Discover the different impacts of DDoS attacks and irrefutable mitigation strategies for protecting your business from DDoS attacks.
Kaspersky reported that Small to Medium-sized Businesses (SMBs) spends an average of $120,000 to restore services and manage operations during a DDoS attack. The spotlight is on DDoS attack due to how it disrupts business operations and halt organisations’ flow of business service delivery. This makes it essential to implement DDoS mitigation strategies in your organisation to reduce DDoS risk and impact.
DDoS refers to Distributed Denial of Service. This is a cyberattack that is used to overwhelm a system or network to the point where it crashes or is totally shut down making the stored or communicated information and data unavailable and inaccessible.
The word ‘Distributed’ in DDoS refers to the fact that the attack comes from multiple sources to have a higher impact on the target network or system. Meaning that DDoS uses various sources to initiate the attack.

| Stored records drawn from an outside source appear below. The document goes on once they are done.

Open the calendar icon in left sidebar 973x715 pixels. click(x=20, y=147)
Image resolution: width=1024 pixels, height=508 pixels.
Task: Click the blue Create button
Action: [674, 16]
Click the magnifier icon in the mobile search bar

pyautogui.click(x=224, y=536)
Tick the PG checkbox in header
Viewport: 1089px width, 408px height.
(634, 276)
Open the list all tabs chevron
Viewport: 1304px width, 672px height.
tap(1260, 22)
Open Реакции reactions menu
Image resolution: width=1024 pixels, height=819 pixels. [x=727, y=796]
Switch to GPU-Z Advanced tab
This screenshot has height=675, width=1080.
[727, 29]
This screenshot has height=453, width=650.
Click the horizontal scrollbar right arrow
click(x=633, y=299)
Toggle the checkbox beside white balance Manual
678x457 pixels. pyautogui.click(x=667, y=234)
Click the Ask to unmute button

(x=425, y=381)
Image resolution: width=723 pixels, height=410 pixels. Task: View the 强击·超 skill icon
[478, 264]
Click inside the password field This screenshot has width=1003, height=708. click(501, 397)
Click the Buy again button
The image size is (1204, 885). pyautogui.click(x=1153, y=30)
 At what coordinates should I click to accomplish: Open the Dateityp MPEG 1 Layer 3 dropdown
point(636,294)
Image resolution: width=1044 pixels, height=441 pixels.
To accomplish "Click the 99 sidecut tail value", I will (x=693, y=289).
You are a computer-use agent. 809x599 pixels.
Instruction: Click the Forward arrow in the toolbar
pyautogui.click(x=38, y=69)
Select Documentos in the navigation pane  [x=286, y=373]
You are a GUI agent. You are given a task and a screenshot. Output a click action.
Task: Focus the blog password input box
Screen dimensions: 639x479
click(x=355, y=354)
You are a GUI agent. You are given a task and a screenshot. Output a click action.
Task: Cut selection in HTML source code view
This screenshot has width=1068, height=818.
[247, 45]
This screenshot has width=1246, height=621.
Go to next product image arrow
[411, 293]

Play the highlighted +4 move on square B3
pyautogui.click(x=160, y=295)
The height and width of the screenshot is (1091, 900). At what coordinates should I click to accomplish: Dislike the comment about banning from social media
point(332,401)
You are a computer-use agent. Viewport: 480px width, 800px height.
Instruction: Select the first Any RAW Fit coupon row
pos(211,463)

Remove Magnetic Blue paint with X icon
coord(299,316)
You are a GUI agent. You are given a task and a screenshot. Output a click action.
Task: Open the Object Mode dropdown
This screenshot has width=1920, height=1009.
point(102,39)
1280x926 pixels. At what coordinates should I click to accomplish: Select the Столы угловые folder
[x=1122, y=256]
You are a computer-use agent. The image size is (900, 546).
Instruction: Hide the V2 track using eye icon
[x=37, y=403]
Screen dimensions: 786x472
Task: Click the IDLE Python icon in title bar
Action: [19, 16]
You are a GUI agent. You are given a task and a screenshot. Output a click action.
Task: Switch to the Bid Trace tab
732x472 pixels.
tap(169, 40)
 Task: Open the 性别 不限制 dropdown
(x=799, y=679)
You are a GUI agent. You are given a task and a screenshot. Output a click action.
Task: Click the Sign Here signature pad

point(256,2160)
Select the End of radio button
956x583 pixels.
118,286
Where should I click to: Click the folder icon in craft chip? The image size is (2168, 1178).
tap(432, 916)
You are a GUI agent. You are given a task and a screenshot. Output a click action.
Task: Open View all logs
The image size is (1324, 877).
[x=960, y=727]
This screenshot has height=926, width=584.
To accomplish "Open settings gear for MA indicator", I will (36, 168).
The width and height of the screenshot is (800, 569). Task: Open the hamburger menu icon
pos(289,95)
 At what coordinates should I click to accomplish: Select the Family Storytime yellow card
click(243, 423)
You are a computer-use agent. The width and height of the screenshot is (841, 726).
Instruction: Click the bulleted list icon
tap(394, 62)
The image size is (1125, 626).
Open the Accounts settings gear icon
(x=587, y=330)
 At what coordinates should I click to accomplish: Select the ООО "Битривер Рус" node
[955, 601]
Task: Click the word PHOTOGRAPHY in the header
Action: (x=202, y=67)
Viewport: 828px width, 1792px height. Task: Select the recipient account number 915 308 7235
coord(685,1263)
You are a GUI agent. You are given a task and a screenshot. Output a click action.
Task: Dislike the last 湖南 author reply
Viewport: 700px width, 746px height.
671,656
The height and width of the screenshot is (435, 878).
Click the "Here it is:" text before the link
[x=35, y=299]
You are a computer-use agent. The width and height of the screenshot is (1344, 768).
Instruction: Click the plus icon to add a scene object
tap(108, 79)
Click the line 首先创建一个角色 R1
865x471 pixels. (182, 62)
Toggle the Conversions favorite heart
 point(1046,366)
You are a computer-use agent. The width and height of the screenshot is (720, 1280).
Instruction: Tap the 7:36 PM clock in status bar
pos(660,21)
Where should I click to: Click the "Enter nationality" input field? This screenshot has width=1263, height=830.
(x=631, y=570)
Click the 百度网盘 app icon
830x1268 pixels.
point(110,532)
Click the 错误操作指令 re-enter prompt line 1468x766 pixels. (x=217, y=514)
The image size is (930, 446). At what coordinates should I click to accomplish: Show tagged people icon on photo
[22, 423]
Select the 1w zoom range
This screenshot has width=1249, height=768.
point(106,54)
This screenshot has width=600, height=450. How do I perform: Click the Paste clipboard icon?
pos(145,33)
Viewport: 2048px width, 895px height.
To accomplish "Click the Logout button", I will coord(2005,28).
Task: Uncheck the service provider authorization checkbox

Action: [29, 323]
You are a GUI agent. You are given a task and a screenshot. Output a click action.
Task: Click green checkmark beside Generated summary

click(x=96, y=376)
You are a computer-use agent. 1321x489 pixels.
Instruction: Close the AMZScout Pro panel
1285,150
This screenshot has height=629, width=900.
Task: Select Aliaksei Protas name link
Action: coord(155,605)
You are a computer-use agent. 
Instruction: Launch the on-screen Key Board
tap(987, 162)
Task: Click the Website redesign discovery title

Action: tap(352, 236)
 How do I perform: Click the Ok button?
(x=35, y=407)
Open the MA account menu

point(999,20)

DDoS targets services hosted on the internet. Example of such is mobile applications API, websites, email services and DNS services. The use of botnets, a collection of compromised devices remotely controlled by attackers is a common technique used in DDoS. The devices can be a PC, mobile phones, IP cameras, smart things or networked devices.
Additionally, this is a call to always protect our devices whether electronic or internet-connected ones against cyber threats and use them appropriately so as not to expose them to attacks. Many people’s devices have been used in the propagation of DDoS attacks without their consent.
Three Major Impacts of DDoS Attack
Whenever a business-critical application that is vital to business operations and functions are disrupted or worse, is taken offline completely, it means employees would not be able to work effectively which will directly affect the business productivity or worse, loss of productivity.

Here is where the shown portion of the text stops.